SOURCE RECORDS section start
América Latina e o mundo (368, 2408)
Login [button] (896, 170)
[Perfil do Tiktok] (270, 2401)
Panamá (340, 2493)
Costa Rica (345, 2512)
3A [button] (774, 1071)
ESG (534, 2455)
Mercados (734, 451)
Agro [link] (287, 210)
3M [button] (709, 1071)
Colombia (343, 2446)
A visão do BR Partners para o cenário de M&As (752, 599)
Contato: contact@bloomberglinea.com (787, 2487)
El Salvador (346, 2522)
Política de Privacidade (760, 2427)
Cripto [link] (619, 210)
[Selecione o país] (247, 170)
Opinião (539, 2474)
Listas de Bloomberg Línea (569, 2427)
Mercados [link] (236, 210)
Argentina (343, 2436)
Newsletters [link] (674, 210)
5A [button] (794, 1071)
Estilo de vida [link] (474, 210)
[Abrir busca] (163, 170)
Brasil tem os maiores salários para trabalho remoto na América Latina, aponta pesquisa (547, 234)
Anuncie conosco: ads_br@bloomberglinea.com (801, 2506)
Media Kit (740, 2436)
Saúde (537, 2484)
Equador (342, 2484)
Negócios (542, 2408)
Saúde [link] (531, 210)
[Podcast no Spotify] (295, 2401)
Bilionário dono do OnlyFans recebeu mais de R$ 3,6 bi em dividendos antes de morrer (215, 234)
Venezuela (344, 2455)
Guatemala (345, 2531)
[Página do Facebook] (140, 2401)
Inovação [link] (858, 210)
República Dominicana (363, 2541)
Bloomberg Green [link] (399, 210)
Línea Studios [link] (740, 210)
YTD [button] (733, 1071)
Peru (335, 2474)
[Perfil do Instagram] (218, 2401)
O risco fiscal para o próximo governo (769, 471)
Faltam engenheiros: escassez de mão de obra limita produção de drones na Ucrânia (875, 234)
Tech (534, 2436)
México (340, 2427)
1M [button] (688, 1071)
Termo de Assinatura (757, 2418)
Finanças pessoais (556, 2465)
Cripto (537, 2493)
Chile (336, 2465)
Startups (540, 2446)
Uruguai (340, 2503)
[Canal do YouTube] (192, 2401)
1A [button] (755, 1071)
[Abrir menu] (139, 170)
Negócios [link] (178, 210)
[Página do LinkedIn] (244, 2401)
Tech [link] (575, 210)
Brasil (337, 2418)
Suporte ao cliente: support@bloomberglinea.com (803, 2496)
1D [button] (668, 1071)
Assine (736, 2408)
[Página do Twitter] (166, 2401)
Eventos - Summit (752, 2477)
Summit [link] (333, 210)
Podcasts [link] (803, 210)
SOURCE RECORDS section end
* PROBLEM DETAILS
Read the entries and show each line that mentions "button".

* SOLUTION FOR THIS TASK
Login [button] (896, 170)
3A [button] (774, 1071)
3M [button] (709, 1071)
5A [button] (794, 1071)
YTD [button] (733, 1071)
1M [button] (688, 1071)
1A [button] (755, 1071)
1D [button] (668, 1071)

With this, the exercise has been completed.